Your task:
The data that follows should be copied out exactly.

Collected data:
* * *
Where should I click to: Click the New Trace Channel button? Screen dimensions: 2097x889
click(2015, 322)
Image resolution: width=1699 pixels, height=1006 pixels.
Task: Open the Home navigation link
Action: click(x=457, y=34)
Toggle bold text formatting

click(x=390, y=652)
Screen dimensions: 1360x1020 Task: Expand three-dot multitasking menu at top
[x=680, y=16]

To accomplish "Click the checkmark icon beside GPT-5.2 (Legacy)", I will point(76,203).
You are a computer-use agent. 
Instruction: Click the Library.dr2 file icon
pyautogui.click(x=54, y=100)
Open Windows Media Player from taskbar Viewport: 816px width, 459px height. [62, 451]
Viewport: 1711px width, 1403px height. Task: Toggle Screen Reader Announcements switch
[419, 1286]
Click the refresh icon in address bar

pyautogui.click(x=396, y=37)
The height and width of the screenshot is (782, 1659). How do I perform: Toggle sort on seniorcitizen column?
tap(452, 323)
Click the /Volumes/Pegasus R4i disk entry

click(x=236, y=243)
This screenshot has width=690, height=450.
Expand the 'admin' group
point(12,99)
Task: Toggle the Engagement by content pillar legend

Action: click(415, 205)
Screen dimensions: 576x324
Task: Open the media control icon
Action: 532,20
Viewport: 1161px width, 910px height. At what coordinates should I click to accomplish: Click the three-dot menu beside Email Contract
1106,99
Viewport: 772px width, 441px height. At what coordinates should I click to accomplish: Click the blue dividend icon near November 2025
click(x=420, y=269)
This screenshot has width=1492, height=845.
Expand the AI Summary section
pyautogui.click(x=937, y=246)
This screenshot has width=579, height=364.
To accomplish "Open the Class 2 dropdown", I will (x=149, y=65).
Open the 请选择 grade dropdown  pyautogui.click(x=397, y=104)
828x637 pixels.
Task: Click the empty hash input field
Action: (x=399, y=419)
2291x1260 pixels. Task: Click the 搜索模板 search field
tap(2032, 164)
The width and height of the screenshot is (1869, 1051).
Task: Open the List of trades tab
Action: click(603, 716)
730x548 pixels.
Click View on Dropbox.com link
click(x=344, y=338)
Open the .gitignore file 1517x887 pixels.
* * *
Exercise output:
Where should I click to: Click the New Trace Channel button? Screen dimensions: 2097x889
click(2015, 322)
Image resolution: width=1699 pixels, height=1006 pixels.
Task: Open the Home navigation link
Action: click(x=457, y=34)
Toggle bold text formatting

click(x=390, y=652)
Screen dimensions: 1360x1020 Task: Expand three-dot multitasking menu at top
[x=680, y=16]

To accomplish "Click the checkmark icon beside GPT-5.2 (Legacy)", I will point(76,203).
You are a computer-use agent. 
Instruction: Click the Library.dr2 file icon
pyautogui.click(x=54, y=100)
Open Windows Media Player from taskbar Viewport: 816px width, 459px height. [62, 451]
Viewport: 1711px width, 1403px height. Task: Toggle Screen Reader Announcements switch
[419, 1286]
Click the refresh icon in address bar

pyautogui.click(x=396, y=37)
The height and width of the screenshot is (782, 1659). How do I perform: Toggle sort on seniorcitizen column?
tap(452, 323)
Click the /Volumes/Pegasus R4i disk entry

click(x=236, y=243)
This screenshot has width=690, height=450.
Expand the 'admin' group
point(12,99)
Task: Toggle the Engagement by content pillar legend

Action: click(415, 205)
Screen dimensions: 576x324
Task: Open the media control icon
Action: 532,20
Viewport: 1161px width, 910px height. At what coordinates should I click to accomplish: Click the three-dot menu beside Email Contract
1106,99
Viewport: 772px width, 441px height. At what coordinates should I click to accomplish: Click the blue dividend icon near November 2025
click(x=420, y=269)
This screenshot has width=1492, height=845.
Expand the AI Summary section
pyautogui.click(x=937, y=246)
This screenshot has width=579, height=364.
To accomplish "Open the Class 2 dropdown", I will (x=149, y=65).
Open the 请选择 grade dropdown  pyautogui.click(x=397, y=104)
828x637 pixels.
Task: Click the empty hash input field
Action: (x=399, y=419)
2291x1260 pixels. Task: Click the 搜索模板 search field
tap(2032, 164)
The width and height of the screenshot is (1869, 1051).
Task: Open the List of trades tab
Action: click(603, 716)
730x548 pixels.
Click View on Dropbox.com link
click(x=344, y=338)
Open the .gitignore file 1517x887 pixels.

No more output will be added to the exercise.